One year ago, I had just finished grad school. My planner was sitting unused. I’d just left Ann Arbor and gone to Granby, CO for my Wilderness First Responder class, with Brother and Corinna and Mike R and a bunch of other cool kids and horses we could hear on the horizon. And then almost a year ago, I moved into my new home on the red rocky ridge in Colorado National Monument, and I pinned my Isle Royale maps to the white walls, and met a wild new friend on an overlook where you could just catch the top end of Independence Monument, and I walked around on dusty red sand, looking for lizards. My first post in this blog was then, almost exactly one year ago.
So here’s what’s happened in that year.

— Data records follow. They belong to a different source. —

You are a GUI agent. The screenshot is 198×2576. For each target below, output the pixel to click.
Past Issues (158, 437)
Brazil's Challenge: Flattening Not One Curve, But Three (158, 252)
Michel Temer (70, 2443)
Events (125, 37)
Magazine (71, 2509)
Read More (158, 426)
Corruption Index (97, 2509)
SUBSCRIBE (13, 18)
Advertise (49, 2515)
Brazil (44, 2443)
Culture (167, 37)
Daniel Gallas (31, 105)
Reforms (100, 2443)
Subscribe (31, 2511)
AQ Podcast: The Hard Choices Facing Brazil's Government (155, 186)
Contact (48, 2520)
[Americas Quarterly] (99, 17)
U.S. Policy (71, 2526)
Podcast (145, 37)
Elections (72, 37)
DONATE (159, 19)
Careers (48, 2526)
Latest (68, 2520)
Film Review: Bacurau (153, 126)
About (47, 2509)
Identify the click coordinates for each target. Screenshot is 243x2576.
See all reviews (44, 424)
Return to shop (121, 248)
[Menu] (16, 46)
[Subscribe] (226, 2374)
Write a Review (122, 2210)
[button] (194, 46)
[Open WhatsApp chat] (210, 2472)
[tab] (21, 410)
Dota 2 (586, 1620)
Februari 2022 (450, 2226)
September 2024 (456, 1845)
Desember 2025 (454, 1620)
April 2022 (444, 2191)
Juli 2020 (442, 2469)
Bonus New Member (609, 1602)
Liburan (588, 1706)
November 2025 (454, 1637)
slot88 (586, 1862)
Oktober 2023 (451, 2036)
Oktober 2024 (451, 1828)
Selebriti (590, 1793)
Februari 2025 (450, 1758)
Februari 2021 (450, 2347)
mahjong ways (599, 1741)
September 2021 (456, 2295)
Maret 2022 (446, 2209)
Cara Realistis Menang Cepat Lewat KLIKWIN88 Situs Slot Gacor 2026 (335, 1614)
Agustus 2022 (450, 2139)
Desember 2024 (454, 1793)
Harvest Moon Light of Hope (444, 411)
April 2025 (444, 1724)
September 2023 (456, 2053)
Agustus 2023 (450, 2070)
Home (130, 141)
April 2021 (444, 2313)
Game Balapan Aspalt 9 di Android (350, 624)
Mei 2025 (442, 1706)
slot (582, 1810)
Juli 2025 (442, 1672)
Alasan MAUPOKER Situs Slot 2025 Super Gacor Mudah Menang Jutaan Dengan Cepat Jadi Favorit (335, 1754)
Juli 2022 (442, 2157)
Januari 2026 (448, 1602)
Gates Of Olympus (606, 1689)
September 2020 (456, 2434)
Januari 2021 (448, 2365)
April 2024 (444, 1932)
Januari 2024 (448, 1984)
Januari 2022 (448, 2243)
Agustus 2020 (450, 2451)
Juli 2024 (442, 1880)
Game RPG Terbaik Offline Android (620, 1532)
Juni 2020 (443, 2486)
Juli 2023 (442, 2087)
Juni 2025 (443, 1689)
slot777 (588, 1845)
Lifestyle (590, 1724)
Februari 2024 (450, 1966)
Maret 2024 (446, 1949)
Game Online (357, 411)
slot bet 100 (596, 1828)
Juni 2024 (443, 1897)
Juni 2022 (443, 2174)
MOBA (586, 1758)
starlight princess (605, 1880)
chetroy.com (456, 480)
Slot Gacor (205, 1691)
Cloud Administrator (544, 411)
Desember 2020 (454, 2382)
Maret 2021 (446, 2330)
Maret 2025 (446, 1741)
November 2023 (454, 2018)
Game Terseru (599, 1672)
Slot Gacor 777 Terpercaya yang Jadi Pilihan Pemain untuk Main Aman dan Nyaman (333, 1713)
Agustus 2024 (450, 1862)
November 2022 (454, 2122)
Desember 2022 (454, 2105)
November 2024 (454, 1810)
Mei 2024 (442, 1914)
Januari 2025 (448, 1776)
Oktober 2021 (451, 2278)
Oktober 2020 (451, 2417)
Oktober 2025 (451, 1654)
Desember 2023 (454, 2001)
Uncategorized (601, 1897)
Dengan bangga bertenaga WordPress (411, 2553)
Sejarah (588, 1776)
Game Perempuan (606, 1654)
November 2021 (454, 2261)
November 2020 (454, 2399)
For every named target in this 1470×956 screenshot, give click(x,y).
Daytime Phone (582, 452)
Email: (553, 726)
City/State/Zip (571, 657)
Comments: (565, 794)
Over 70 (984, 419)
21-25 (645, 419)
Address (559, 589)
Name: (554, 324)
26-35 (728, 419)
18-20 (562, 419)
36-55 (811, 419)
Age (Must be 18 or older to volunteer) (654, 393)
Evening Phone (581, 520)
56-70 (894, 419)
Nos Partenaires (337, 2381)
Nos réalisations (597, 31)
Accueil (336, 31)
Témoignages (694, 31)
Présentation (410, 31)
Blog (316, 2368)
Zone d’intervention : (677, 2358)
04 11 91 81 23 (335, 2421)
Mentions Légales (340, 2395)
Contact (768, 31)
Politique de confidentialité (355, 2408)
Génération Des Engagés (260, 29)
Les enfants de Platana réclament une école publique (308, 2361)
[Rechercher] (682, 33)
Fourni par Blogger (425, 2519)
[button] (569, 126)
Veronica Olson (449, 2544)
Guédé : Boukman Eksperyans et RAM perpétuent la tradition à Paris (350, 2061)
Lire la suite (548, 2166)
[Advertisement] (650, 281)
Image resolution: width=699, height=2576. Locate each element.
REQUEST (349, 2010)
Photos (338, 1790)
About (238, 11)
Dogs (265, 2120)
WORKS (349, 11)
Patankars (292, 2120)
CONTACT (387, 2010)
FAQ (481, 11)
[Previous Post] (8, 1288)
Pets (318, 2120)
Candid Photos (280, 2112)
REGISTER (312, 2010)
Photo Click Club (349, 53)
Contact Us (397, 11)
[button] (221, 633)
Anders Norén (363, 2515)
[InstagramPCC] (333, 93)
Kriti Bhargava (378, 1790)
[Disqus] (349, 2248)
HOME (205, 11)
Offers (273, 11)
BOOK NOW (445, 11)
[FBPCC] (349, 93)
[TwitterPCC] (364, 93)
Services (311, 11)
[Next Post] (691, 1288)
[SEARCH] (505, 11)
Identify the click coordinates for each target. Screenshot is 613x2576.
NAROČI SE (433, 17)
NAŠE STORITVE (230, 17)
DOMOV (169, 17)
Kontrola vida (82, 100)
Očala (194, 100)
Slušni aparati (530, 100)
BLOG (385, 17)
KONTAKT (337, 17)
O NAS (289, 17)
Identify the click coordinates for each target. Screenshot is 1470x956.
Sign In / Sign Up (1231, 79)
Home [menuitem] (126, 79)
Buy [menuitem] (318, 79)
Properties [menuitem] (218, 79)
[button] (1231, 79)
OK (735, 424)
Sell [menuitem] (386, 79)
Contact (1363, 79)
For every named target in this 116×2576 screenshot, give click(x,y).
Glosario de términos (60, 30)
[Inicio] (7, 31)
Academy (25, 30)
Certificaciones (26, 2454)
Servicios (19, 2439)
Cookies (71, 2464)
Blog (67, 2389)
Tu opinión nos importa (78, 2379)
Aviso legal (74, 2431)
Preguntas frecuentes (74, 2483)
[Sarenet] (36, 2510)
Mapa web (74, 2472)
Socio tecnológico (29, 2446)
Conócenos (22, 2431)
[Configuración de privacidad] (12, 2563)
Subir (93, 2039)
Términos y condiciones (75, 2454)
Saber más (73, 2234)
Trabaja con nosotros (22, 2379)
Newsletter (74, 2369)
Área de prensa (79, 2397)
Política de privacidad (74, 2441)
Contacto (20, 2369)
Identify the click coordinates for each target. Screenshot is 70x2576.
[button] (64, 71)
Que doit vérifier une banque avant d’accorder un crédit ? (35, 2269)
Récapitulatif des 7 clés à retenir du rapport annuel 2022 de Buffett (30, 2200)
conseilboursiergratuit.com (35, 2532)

Half of it was in Colorado, and most of that was living in my little duplex in COLM, adventuring on the weekends, staring at the stars, clambering on rocks and wading in streams and drinking beers by the basketball hoop, falling hopelessly in love. Some of it was Colorado-winter, and drinking and dancing and skiing knee-deep in the good stuff. There was three months of unemployment and growing gradually poorer. I drove to St. Louis and to New Jersey and all around Lake Michigan. I went to the UP twice. I got a job and I moved to Minnesota. I dug my toes into cold Lake Michigan sand. I joined my mom for her first ever tequila shot. I drank black coffee on a lopsided wooden porch with my brother. I built a screech owl house with my dad. I lost my good, dear friend Levi, and I have that loss to carry with me always now.
I am afraid that I don’t hold onto things hard enough. By things I mean people, mostly. I think in my reluctance to give up on having it all, I lack the ability to fully commit to one thing. It’s sometimes only in retrospect that I realize what I had and what I squandered. I’m hoping this is something I get better at in my old age. This is an ambiguous paragraph but it’s all you get.
These photos are from last weekend’s sojourn north.
Hey, you? I miss you. Will you hold my feet? Will you climb after me into the boughs of a pine?
There are many more years to fill, and I await the pouring of time eagerly; the trepidation is only there when I wake up too early and the world seems muddy. Come with?
Love those photos. You look like Gumby in the last one! The one with the moss on the rocks is beautiful.